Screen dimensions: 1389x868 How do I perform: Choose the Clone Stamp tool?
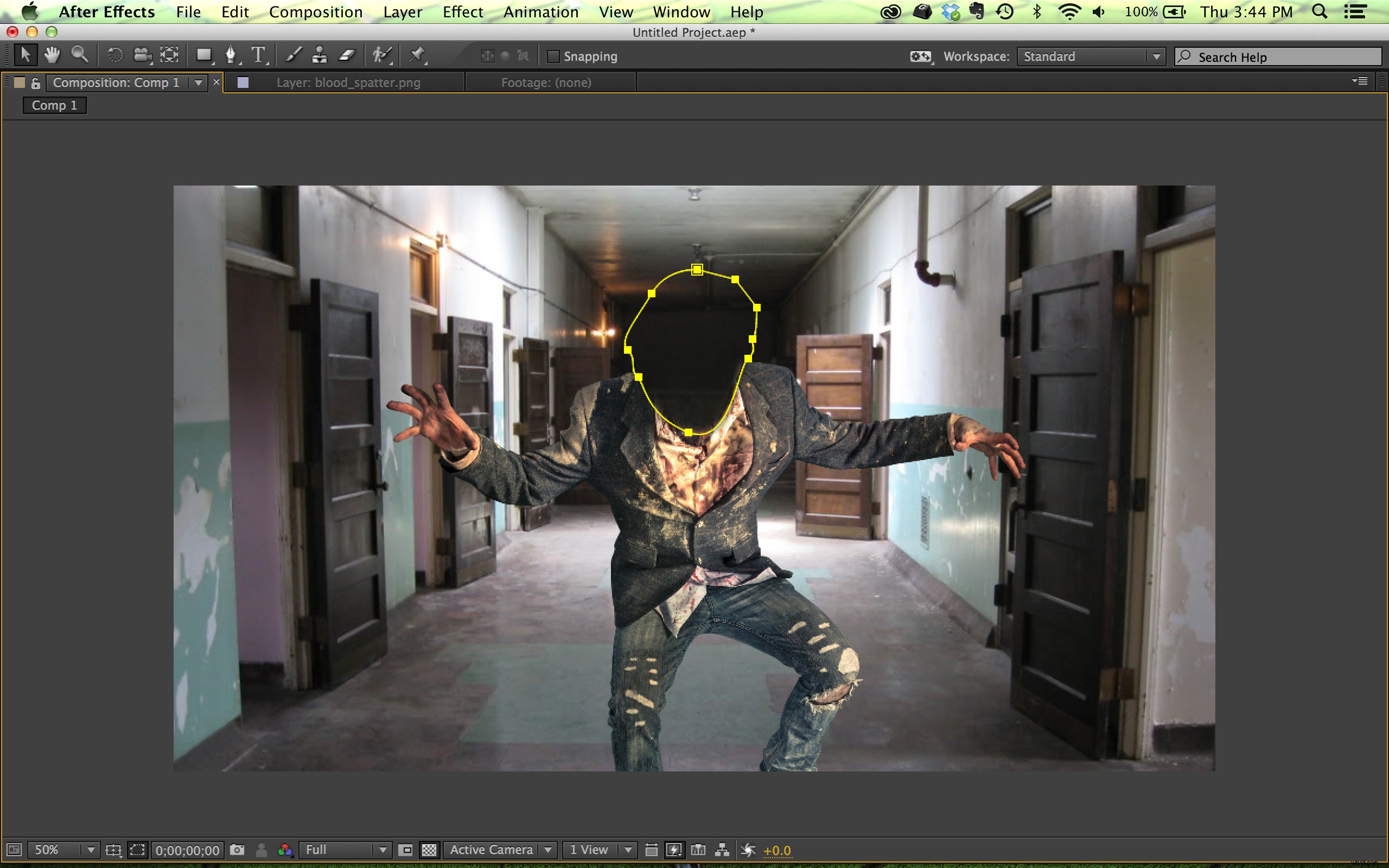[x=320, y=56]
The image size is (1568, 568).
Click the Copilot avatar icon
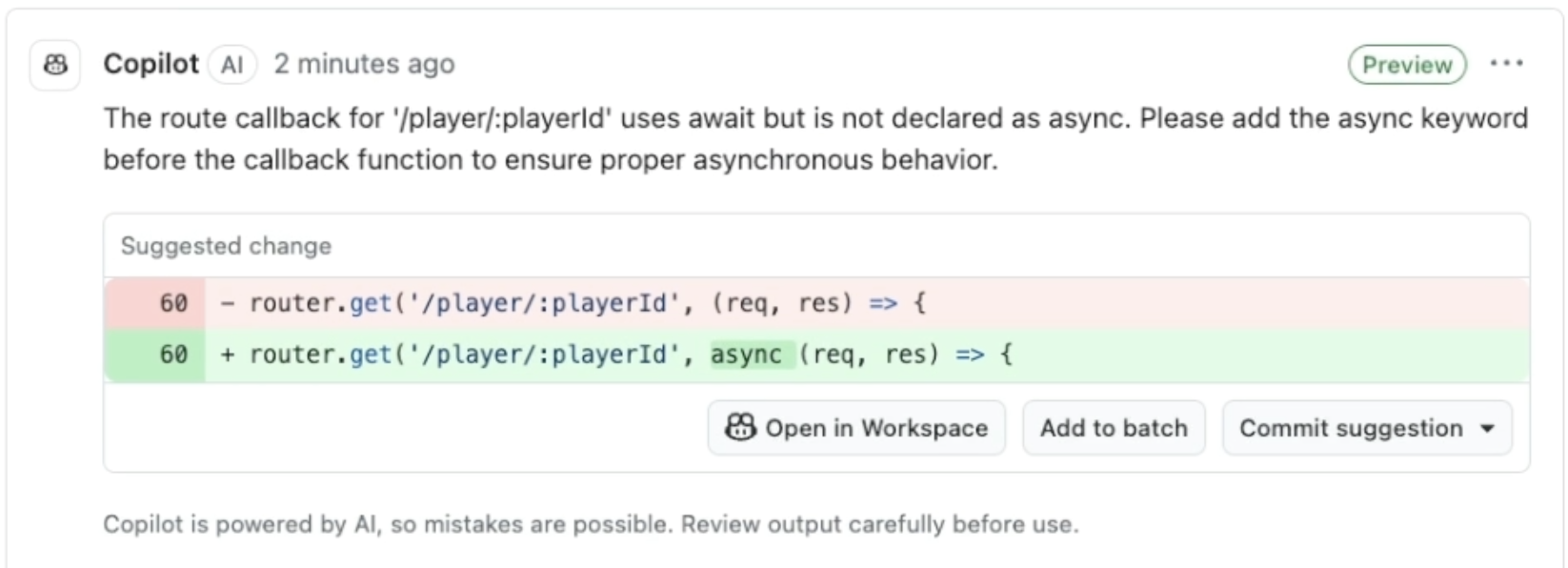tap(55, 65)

=-=-=

- [PROBLEM TO WORK ON] Copy out every line of the records above word for word, omitting the pictures.

- [TASK RESULT]
Screen dimensions: 1389x868 How do I perform: Choose the Clone Stamp tool?
[x=320, y=56]
The image size is (1568, 568).
Click the Copilot avatar icon
tap(55, 65)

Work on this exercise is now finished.